- WHAT THIS TASK INVOLVES:
In the book review below:
(a) Which company published The Perfect Gangster?
(b) On what date was the review published?
(c) Which rule of writing does the review say Necterr rejects or dismisses?

— begin EXCERPTED PASSAGE —

Reviewer Randall Radic, Th.D., S.T.D. Randall is a former Old Catholic priest.  He is the author of Gone To Hell: True Crimes of America's Clergy (ECW Press/ Oct 2009), and A Priest in Hell: Gangs, Murderers and Snitching in a California Jail.
 

 
By Randall Radic
Published on January 11, 2011
 

Author:  D.J. Necterr

Publisher: Poinsettia Publications

ISBN-10: 0615394477 : ISBN-13: 978-0615394473




Author:  D.J. Necterr

Publisher: Poinsettia Publications

ISBN-10: 0615394477 : ISBN-13: 978-0615394473

Click Here To Purchase The Perfect Gangster

The Perfect Gangster is about a successful, narcissistic, self-aggrandizing hustler who relates the story of his life. Successful, of course, is a relative term dependent upon the viewpoint of the person using it.

D.J. Necterr’s definition of successful is making loads of cash from illicit drug deals, ingesting drugs, partying all night long, and getting away it. And in his autobiography he tells the reader how he did it, supposedly. The adverb of demurral (supposedly) sits at the end of the previous sentence for two reasons. First, Necterr ‘tells’ his story. He doesn’t show. He rejects or dismisses the first rule of writing, which is show don’t tell, which gives the book a desultory monotone. The second reason is that the story Necterr tells is so uncluttered by any emphatic, concrete or descriptive detail that the reader begins scanning the contextual horizon for reference points that never appear.

— end EXCERPTED PASSAGE —
— begin DATA EXTRACT —

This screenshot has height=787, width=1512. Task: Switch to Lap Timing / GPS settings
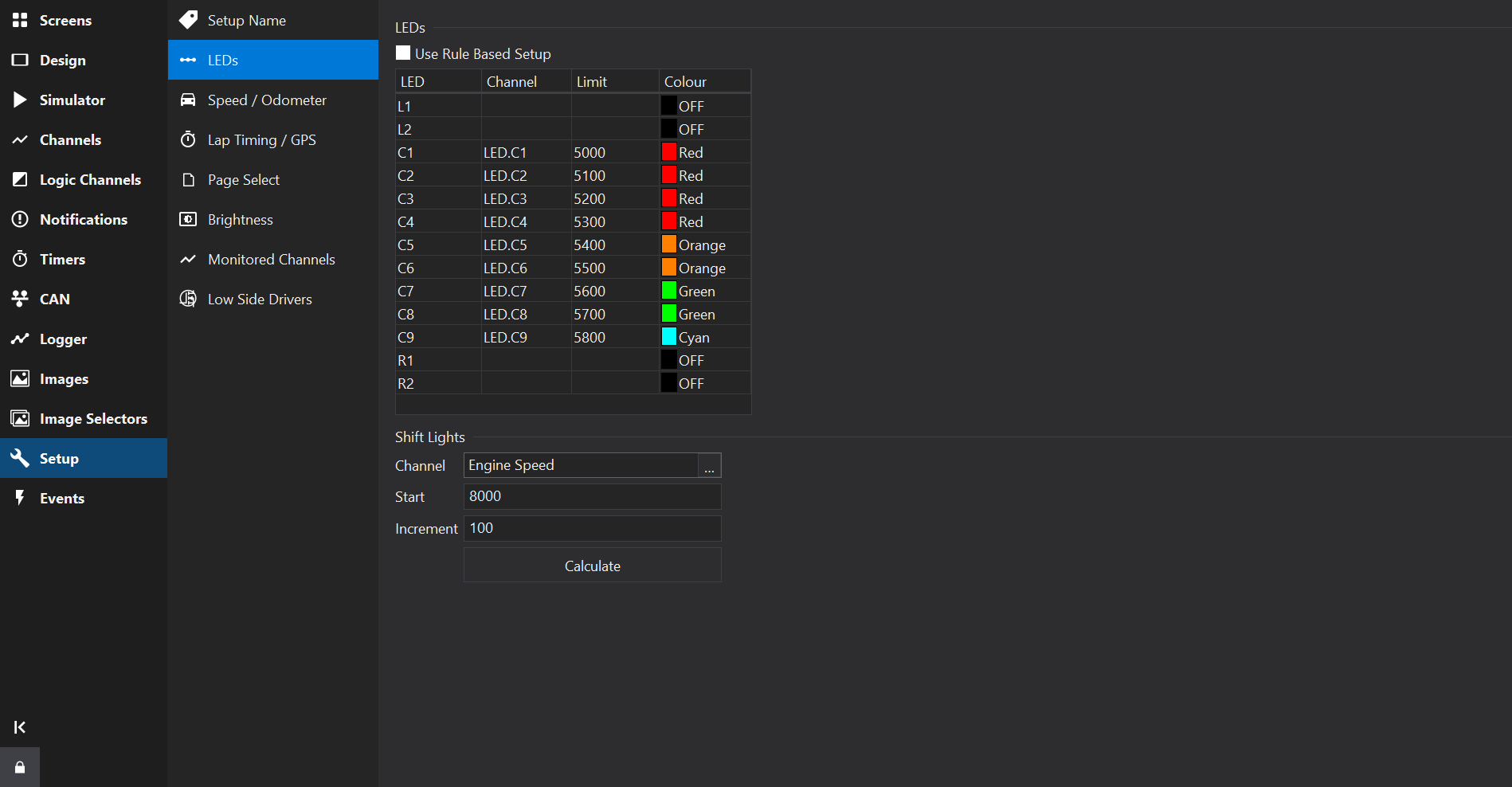[261, 139]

— end DATA EXTRACT —

- SOLUTION TO THE EXERCISE:
(a) Poinsettia Publications
(b) January 11, 2011
(c) Show don't tell